6 maggio, Teatro Verdi (festival Segnali):
Giulia Viana, interprete e drammaturga, e Giacomo Ferraù, drammaturgo e regista, ci presentano il paradosso di un viaggio immobile e mimato che si svolge nell’angusto spazio teatrale, specchio e restituzione della cruda realtà. Non c’è lieto fine nella loro rilettura del grande classico americano per l’infanzia, né mancano momenti di tensione al limite del romanzo “di paura”; eppure una nota positiva risuona nelle parole di Dorothy, maturata grazie all’esperienza che ha vissuto e ora pronta a testimoniarla, a denunciare il mondo dei suoi zii e di chi volta lo sguardo di fronte alla miseria per paura della diversità. Per questo, O.z. ricade nella grande categoria dei racconti di formazione, costante riferimento di generazioni di bambini dall’800 ad oggi.
In uno spettacolo tanto denso di riferimenti cinematografici, il topos del naufragio richiama il benpensante Giordana di Quando sei nato non puoi più nasconderti e ricorda il ruvido Kipling di Capitani coraggiosi, la nuova consapevolezza di Dorothy diventa pop quanto la redenzione di Cutzco in Le follie dell’imperatore, il Leone sembra il Sgt. Hartman e l’Uomo di latta è assolutamente C-3PO.

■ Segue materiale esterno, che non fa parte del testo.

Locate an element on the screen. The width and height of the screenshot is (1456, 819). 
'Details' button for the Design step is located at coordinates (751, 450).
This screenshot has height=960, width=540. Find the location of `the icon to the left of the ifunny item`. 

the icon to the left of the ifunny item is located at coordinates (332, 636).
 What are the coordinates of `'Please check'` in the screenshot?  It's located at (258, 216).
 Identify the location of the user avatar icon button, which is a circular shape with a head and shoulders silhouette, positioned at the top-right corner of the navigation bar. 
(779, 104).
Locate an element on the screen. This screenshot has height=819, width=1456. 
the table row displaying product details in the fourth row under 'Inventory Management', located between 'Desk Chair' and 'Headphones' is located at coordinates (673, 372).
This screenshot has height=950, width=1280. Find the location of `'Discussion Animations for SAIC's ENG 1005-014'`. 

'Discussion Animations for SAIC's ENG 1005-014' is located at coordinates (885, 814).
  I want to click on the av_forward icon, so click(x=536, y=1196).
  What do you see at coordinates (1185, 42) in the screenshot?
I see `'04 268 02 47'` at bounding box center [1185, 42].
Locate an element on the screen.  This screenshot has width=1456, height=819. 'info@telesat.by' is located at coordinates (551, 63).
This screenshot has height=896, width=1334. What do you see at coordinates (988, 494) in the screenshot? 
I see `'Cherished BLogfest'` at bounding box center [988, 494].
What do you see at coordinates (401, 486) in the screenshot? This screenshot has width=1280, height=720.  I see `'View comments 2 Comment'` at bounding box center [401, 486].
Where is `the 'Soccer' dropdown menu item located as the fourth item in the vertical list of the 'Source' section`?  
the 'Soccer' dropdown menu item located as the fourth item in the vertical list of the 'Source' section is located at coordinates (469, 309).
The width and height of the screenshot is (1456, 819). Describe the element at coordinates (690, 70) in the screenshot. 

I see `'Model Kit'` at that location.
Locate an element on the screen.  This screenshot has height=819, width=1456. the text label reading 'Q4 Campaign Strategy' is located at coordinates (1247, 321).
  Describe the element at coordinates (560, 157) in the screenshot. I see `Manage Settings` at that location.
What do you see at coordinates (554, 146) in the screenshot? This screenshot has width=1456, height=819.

Anche la lezione del teatro fisico di Brie è ben riconoscibile, appresa a dovere e ben riproposta dagli attori Pinna, Stelluti e Scuderi; e se anche i registri stilistici non sempre si armonizzano, altalenando tra l’ironia, la tragedia e il sentimentale,  l’impressione è un caos narrativamente organizzato. Il maggior elemento di coesione è comunque offerto dai simboli di cui lo spettacolo è disseminato: l’acquario, il mare, il confine, il sentiero dorato, le scarpe rosse… Un po’ come quel bell’episodio di Scrubs, non so se lo ricordate:

Si può dire che anche l’O.z. di Eco di fondo, coerente col suo impianto cinematografico, scada nell’errore di tutti gli schermi, grandi o piccoli che siano: la tendenza alle semplificazioni. Ma si può affermare con altrettanta certezza che ne condivide anche la più grande forza, il suo messaggio di solidarietà e rispetto arriva chiaro e potente, come in una favola.